Her meslek kendi içinde zorluklar barındırır. Ne yazık ki çoğu zaman sevdiğin, istediğin ya da hedeflediğin mesleği yapamazsın…
Ancak yaptığın işi sevmek zorundasın.
Bir dönem önce ilkokul çağında hangi çocuğa büyünce ne olacaksın diye sorulsa herkes öğretmen diye cevap verirdi. Çünkü o yaşta ailen dışında ilk karşılaşılan otorite öğretmendi.
Öylesine gözünde büyütürsün ki dünyayı onunla fed edeceğine inanırsın. Çocuk aklında gördüğün o rüya aslında gerçektir. Çünkü öğretmenlik mesleği ulvi bir görevdir. Öğretmen her şeyi bilen, her şeyi doğu yapan, seni hayata hazırlayan en önemli kişidir.
Hayat boyunca sayısız öğretmenin, hocan olur ama sen ilkokul öğretmenini hiç unutmazsın. En azından bizim dönemimiz de böyleydi…
Bugün eğitim sisteminde öğretmenler kendilerine verilen müfredat dışına pek çıkmıyor, çıkamıyor. Veliler öylesine sistemin içindeki öğretmen farklı bir tavır sergilese ya şikayet ediliyor ya da soruşturma geçiriyor. Risk almak istemeyen öğretmenler, öğrencisinde gördüğü eksikliği görmezden gelmek zorunda kalıyor...
Durum böyle olunca olan eğitim sistemimize oluyor.
Uzun yıllardan sonra getirilen sınıfta kalma sistemi bir çok velinin uykularını kaçırıyor. Çünkü çocuğunun eksiğini biliyor.
Bir önceki dönemde öğretmen öğrencinin tüm eksiklerine rağmen öğrenciyi geçirmek zorundaydı, ancak bugün değil.
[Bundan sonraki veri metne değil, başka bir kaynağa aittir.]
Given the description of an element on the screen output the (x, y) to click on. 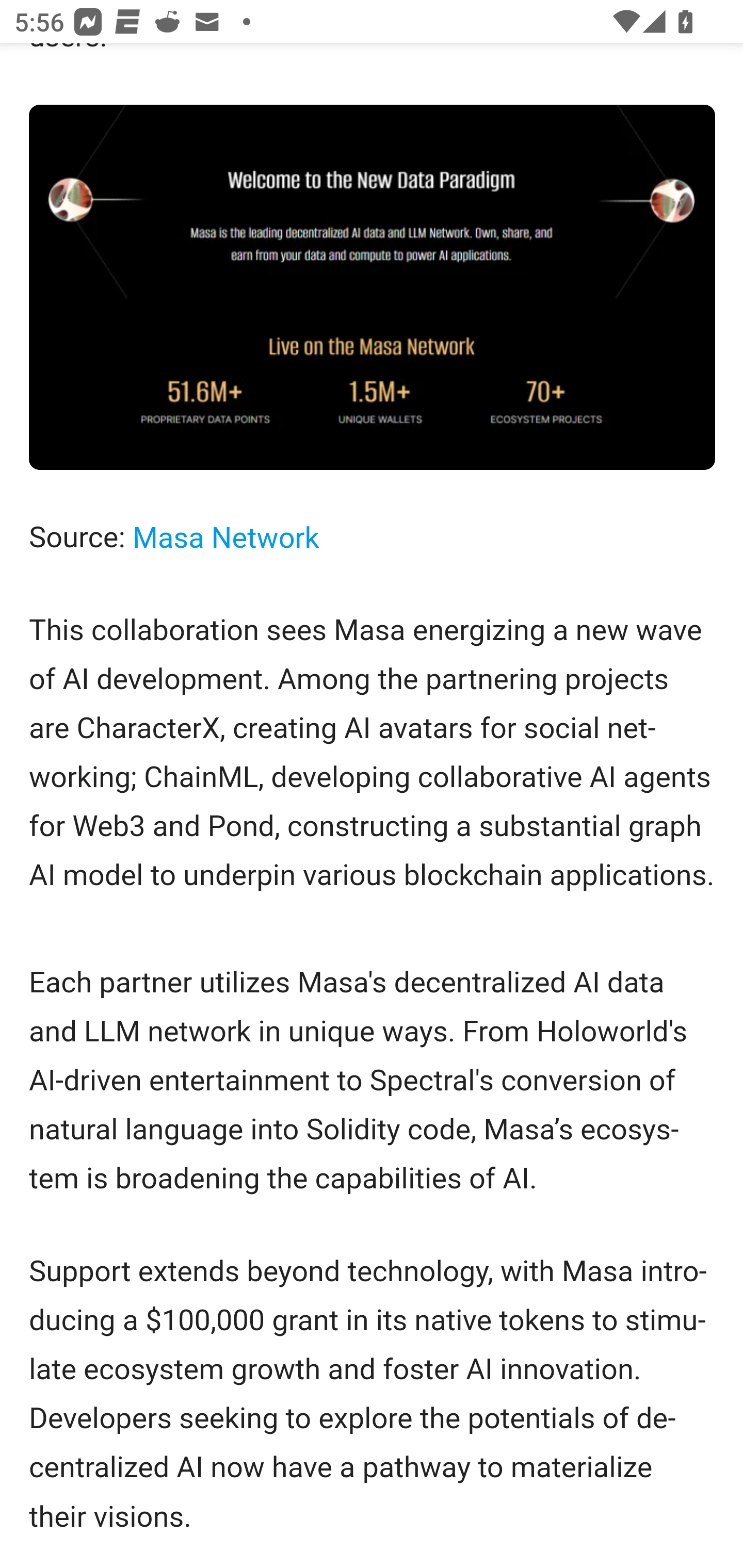
Masa Network (225, 538)
Given the description of an element on the screen output the (x, y) to click on. 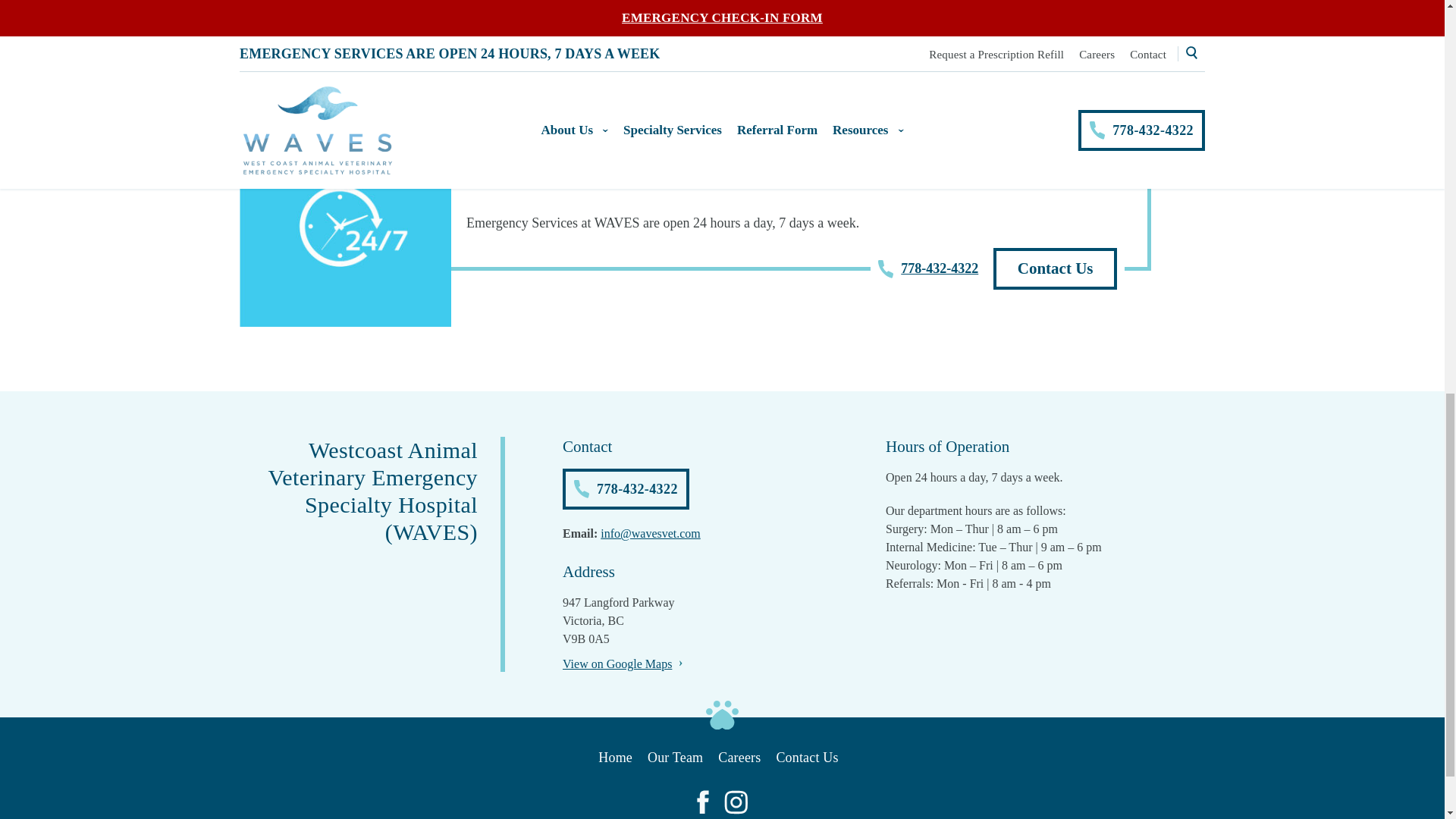
Contact Us (1054, 268)
778-432-4322 (927, 269)
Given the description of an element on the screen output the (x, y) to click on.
Notları düşük olan öğrenci aynı sınıfı tekrar okuma riski ile karşı karşıya kalacağı için öğretmenin kanaati önem kazandı.
Bence bu 24 Kasım’da Milli Eğitim Bakanlığının öğretmenlere hediyesidir.
Yeniden öğretmenlerimize güven geldi.
Türk eğitim sisteminin önemli neferleri olan öğretmenlerin sadece 24 Kasım’da hatırlanmasını doğru bulmuyorum.
İyi nesiller iyi öğretmenlerin elinde şekillenir. Öğretmenlik mesleği bizim gibi ülkelerde çok ama çok önemli. Temeli sağlam olmayan hiçbir binanın uzun zaman ayakta kalması düşünülemez.
Eğitimde çağ atlamak, gerçek muasır medeniyete ulaşmak istiyorsak önce eli öpülesi öğretmelerimize çağ atlatmak zorundayız.